Exercise brief:
Nothing but the lines from the one holding "Task: Add a PlayStation Network connection" to the final line of the listing below, both included, should be repeated, and each must match exactly. Omit pictures.

Recorded data:
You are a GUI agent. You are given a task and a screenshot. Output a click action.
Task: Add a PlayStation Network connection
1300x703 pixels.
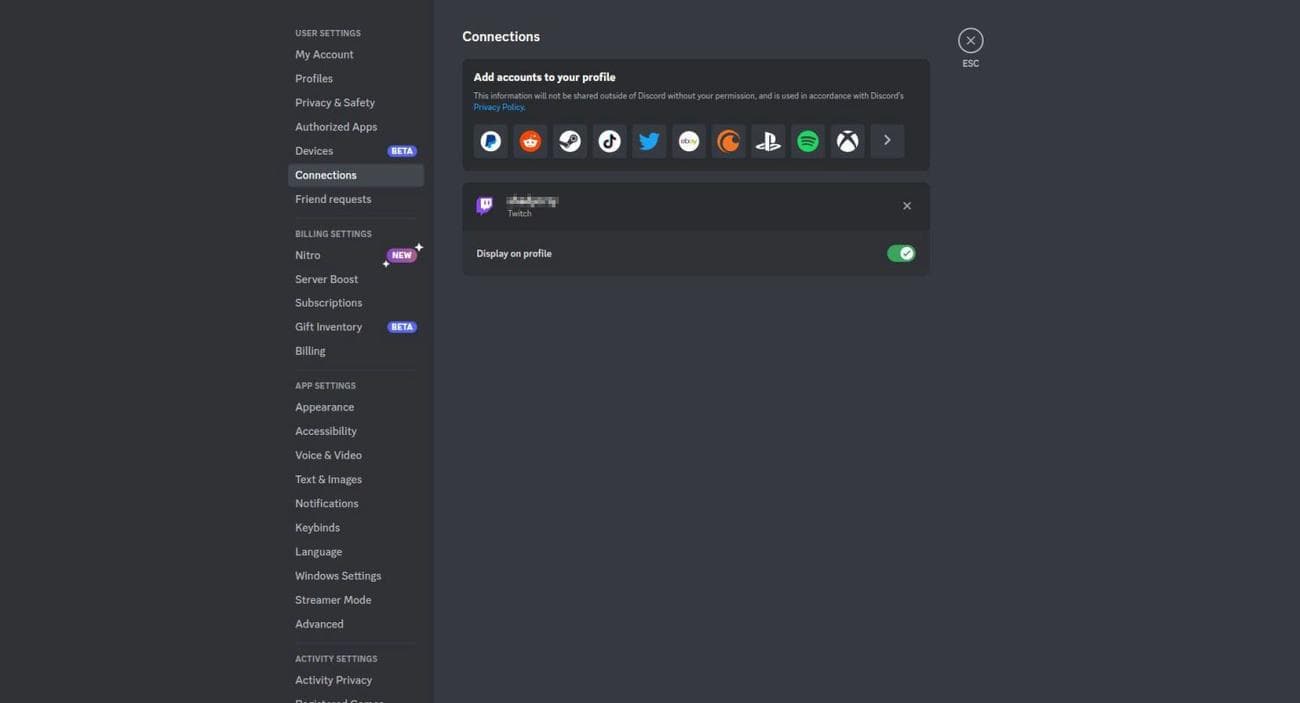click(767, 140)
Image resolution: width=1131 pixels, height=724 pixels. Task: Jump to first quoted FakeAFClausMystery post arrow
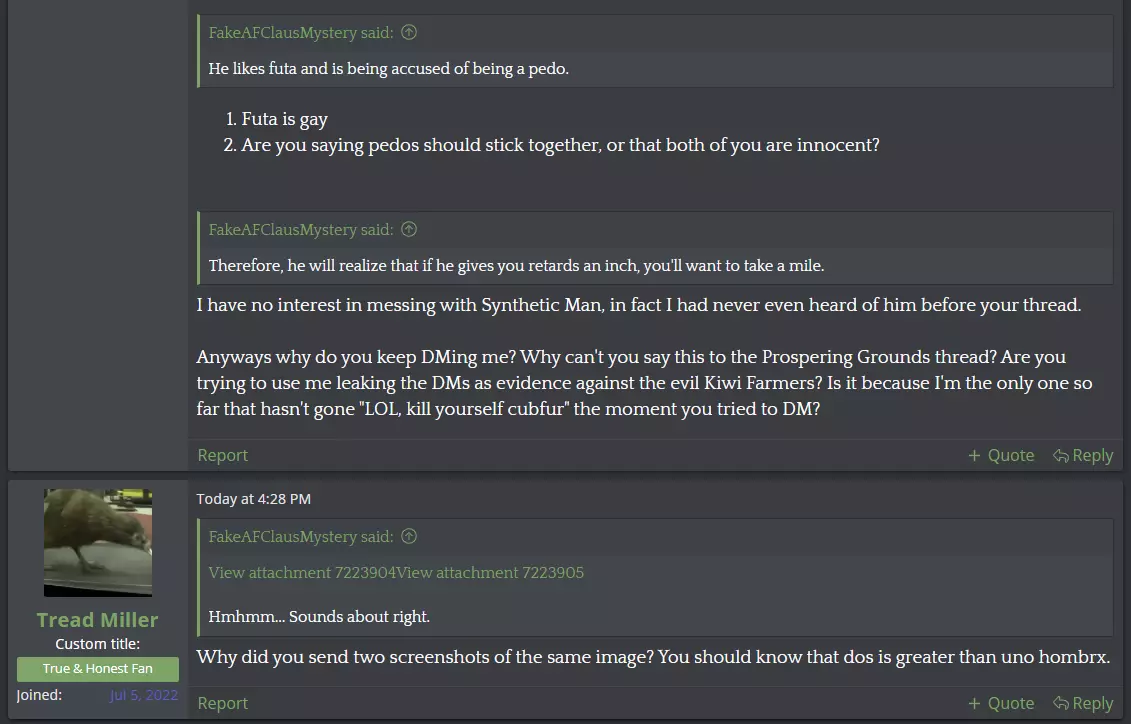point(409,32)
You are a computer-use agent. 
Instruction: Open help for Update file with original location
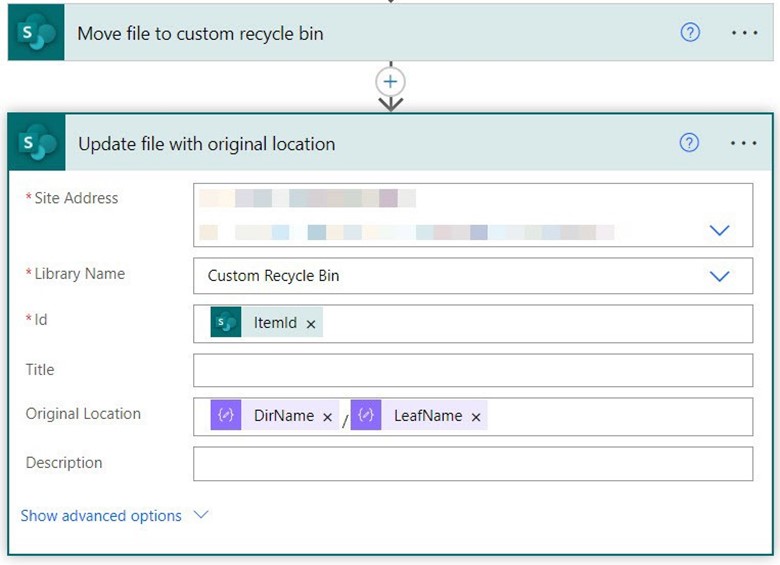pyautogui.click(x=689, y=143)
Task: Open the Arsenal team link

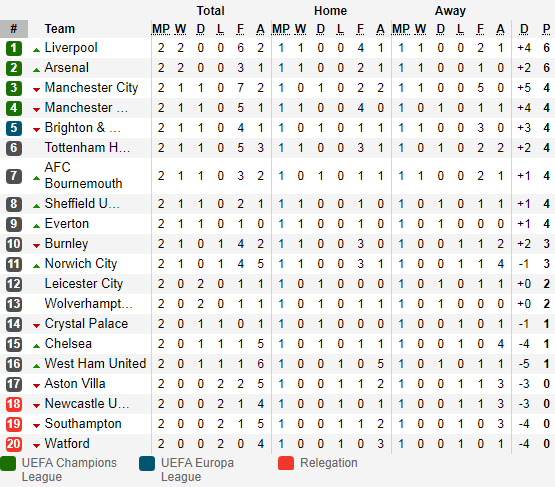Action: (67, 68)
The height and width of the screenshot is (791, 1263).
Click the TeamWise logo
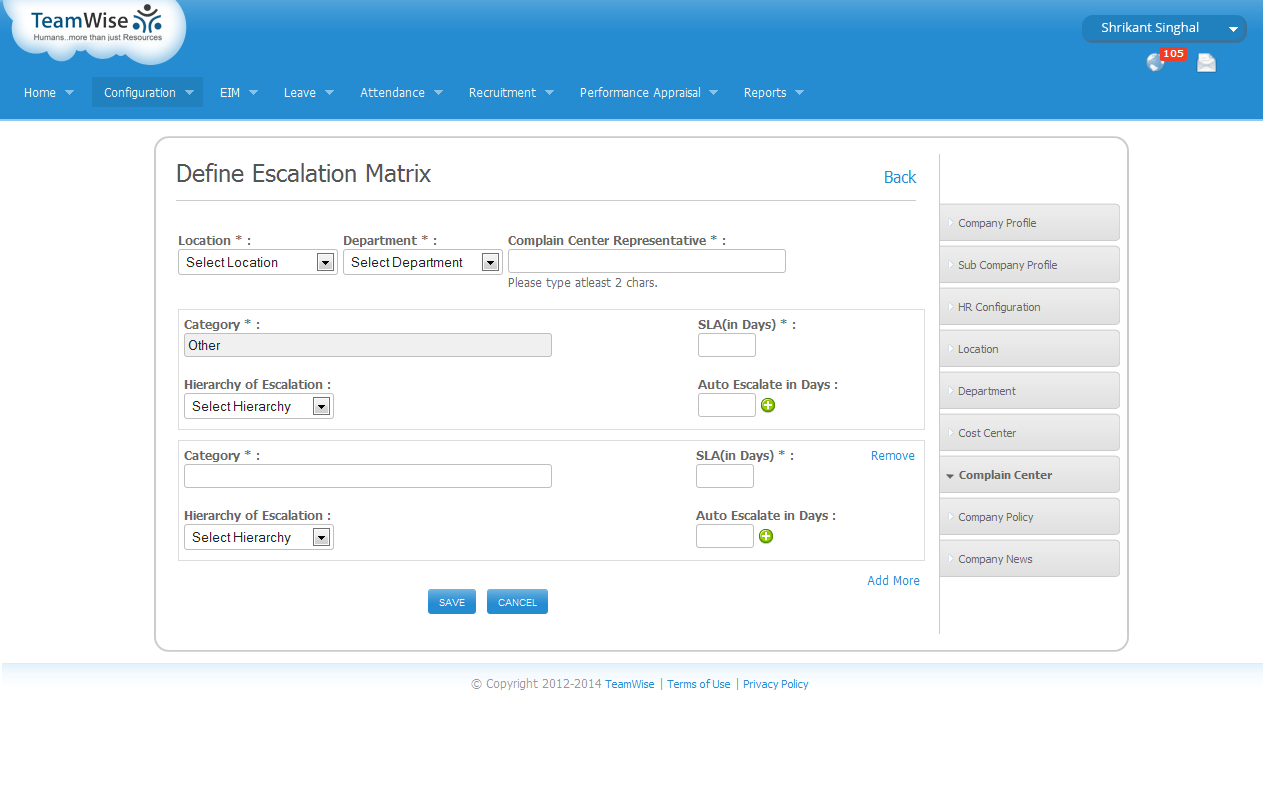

Written reply:
Task: Add a PlayStation Network connection
1300x703 pixels.
click(767, 140)
Image resolution: width=1131 pixels, height=724 pixels. Task: Jump to first quoted FakeAFClausMystery post arrow
point(409,32)
You are a computer-use agent. 
Instruction: Open help for Update file with original location
pyautogui.click(x=689, y=143)
Task: Open the Arsenal team link

Action: (67, 68)
The height and width of the screenshot is (791, 1263).
Click the TeamWise logo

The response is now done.